When users think an event will be dispatched in its own task, but it is not, very subtle bugs can happen. Consider a Playwright user that wants to turn an event into a promise:
function waitForConsoleMessage(page) {
return new Promise(resolve => page.once('console', resolve));
}
Will this loop recieve all of the messages?
while (true) {
const message = await waitForConsoleMessage();
console.log(message);
}
If every message is in its own task, yes. If not, no.

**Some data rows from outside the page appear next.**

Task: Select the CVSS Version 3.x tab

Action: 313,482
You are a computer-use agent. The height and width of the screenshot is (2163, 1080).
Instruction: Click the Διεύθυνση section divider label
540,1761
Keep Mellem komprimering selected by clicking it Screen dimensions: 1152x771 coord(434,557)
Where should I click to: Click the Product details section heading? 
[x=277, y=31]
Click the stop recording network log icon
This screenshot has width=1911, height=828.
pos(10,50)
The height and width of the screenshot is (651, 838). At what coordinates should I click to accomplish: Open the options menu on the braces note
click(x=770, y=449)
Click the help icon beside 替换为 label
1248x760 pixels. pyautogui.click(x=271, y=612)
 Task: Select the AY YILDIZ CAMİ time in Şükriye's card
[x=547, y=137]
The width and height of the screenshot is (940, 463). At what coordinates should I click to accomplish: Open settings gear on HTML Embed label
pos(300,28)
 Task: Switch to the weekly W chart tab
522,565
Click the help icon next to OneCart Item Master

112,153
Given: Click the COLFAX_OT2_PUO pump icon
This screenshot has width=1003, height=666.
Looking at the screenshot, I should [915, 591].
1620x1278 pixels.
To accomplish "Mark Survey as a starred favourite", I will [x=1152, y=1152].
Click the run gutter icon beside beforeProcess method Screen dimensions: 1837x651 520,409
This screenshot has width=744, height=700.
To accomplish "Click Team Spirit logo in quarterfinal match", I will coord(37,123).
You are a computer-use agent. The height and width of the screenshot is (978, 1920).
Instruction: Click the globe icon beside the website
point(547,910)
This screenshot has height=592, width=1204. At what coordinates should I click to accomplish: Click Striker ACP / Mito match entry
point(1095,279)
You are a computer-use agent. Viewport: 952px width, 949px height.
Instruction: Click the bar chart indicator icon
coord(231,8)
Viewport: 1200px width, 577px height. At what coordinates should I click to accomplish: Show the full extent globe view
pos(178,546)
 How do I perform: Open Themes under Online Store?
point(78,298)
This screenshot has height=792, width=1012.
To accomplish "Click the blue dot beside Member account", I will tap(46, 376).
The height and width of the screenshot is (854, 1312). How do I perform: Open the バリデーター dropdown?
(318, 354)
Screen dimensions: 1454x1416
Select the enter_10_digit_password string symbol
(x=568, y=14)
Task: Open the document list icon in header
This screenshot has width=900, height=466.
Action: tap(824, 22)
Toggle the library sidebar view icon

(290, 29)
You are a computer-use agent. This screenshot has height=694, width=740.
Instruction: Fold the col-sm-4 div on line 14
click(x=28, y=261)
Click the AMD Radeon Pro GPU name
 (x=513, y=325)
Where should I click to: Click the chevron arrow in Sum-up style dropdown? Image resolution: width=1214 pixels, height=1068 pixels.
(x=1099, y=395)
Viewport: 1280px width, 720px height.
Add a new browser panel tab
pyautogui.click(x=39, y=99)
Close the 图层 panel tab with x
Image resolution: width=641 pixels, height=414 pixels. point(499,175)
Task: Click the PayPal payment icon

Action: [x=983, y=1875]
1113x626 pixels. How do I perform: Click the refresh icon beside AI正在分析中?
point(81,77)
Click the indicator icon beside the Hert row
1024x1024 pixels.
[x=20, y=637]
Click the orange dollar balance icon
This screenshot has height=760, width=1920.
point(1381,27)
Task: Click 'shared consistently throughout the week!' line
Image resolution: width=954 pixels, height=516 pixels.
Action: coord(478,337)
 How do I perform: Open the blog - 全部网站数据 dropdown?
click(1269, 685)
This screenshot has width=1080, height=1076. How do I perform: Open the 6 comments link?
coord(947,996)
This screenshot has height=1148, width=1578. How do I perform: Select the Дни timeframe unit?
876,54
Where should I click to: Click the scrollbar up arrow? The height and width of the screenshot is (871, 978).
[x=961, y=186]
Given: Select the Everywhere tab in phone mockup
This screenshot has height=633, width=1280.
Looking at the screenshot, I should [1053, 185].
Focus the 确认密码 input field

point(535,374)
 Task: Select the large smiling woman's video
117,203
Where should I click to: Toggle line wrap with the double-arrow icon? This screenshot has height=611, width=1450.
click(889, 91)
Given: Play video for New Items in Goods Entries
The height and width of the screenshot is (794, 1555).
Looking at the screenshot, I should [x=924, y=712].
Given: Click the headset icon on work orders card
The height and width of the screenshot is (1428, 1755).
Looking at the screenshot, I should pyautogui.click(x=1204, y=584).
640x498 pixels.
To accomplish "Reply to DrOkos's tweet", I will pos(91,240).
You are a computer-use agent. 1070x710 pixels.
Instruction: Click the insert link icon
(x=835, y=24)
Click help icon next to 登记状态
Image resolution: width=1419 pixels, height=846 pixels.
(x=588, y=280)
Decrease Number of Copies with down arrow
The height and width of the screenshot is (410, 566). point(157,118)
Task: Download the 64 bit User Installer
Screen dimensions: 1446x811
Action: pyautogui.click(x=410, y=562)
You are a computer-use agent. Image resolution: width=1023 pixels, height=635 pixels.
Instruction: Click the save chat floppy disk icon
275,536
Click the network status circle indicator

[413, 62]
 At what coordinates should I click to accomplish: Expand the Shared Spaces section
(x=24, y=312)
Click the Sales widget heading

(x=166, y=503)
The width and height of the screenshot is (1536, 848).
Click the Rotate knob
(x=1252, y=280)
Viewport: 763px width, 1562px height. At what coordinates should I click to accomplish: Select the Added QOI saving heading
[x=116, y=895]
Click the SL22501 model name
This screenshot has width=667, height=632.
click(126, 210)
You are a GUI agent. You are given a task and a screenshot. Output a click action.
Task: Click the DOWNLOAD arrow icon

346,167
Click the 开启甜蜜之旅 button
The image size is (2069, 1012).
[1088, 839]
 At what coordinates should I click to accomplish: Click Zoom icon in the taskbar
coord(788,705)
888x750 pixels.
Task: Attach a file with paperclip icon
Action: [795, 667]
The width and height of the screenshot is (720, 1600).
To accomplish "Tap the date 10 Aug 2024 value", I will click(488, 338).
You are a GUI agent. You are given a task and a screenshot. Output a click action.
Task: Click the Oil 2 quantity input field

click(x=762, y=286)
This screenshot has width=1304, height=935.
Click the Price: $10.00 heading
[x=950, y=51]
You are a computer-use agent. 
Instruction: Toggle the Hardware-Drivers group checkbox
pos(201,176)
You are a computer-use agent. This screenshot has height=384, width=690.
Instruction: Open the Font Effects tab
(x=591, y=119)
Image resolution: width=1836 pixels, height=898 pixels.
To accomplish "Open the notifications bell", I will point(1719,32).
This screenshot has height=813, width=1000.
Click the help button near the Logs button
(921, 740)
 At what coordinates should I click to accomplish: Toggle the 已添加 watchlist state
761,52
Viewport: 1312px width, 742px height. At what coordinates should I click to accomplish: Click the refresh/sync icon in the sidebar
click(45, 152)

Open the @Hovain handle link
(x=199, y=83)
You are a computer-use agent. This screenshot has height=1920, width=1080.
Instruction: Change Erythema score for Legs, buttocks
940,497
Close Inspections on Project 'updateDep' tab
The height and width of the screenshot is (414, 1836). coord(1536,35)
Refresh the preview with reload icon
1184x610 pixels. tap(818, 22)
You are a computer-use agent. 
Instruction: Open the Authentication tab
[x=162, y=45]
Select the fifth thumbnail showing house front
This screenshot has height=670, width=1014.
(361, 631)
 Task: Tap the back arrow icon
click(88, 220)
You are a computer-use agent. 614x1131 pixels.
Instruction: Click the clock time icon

Consider another user library user who wants to return an active websocket connection:
async function connectToWebsocketWithBackups(...urls) {
for (const url of url) {
const websocket = new WebSocket(url);
await Promise.all([
new Promise(resolve => websocket.onopen = resolve),
new Promise(resolve => websocket.onerror = resolve),
]);
if (websocket.readyState === websocket.OPEN)
return websocket;
}
throw new Error('Could not connect to any websocket server');
}
const websocket = await connectToWebsocketWithBackups('wss://foo.example.com', 'wss://bar.example.com', 'wss://baz.example.com');
websocket.addEventListener('message', event => {
console.log(event)
});
Will this websocket miss any messages? If the open event happens in the same task as the first message, it will miss that messasge. But if every event gets its own task, then it will not miss any messages.
Even though I like this code, I think it is reasonable to consider it brittle for relying on events not being batched into a task. But knowingly or not lots of people write code that relies on events being dispatched in separate tasks. The best way not to break them is to dispatch events in separate tasks.